Clinical Ethicist Legacy Health System Portland, Oregon
Abstract: The legal and ethical landscape regarding the moral objections of medical professionals dramatically shifted in the wake of Dobbs and its progeny FDA v. Alliance for Hippocratic Medicine. In Alliance the Supreme Court examined the scope and purpose of 42 U.S.C. 300a-7(d), colloquially called the Church Amendments (Amendments), which provide federal statutory protection for those who conscientiously object to providing care “related to” abortion and sterilization. The Court found that the Amendments provided protection for conscientious objectors who abstain from participation in any portion of an abortion procedure in emergent circumstances, including life-saving care after the pregnancy has been terminated. Such protection far surpasses the professional and ethical bounds of conscientious objections previously described by numerous theorists and professional groups, including the American Medical Association (AMA). This presentation will explore whether the legal protections for conscientious objections to emergent post-pregnancy abortion care (EPPAC) under the Amendments are ethically and/or professionally defensible. This paper will examine multiple ethical arguments for conscientious objections to EPPAC. This examination will show that the Amendments’ legal protections for conscientious objections to EPPAC, as newly described by the Court, are ethically and professionally indefensible in most cases.
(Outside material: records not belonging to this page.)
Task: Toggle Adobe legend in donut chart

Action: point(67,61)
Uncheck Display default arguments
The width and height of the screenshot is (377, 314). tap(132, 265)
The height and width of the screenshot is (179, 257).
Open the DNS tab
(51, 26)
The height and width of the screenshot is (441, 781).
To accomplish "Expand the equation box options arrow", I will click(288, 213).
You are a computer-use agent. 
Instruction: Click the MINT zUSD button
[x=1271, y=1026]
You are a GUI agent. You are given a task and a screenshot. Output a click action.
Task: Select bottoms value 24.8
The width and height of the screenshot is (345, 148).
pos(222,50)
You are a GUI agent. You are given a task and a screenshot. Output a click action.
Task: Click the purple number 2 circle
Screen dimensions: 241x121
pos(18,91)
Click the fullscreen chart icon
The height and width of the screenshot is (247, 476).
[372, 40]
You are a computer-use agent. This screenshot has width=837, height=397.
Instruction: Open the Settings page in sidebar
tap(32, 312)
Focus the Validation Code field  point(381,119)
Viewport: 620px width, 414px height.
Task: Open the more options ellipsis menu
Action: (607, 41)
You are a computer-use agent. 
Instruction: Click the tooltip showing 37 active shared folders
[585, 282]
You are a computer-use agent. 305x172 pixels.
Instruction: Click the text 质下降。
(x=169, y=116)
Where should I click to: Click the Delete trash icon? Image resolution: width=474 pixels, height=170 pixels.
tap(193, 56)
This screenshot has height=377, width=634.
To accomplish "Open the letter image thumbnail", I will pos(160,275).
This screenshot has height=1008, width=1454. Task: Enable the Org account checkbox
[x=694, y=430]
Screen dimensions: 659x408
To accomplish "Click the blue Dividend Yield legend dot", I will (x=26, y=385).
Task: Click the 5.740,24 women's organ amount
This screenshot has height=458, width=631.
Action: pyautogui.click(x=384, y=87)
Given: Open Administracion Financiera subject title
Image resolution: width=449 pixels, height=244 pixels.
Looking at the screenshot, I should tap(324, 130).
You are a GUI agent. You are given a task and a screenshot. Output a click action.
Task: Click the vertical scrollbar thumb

Keywords: Moral or Conscientious Objection, Dobbs, Church Amendments
Learning Objectives:
After participating in this conference, attendees should be able to:
Understand the basic legal, ethical and professional landscape of moral objections within medicine prior to Dobbs and Alliance.
Understand how Dobbs and Alliance upended the legal, ethical, and professional obligations of medical professionals who morally object to providing care "related to" procedures protected under the Church Amendments.
Critically examine what (now) legally permissible moral objections of medical professionals are ethically and/or professionally in/defensible.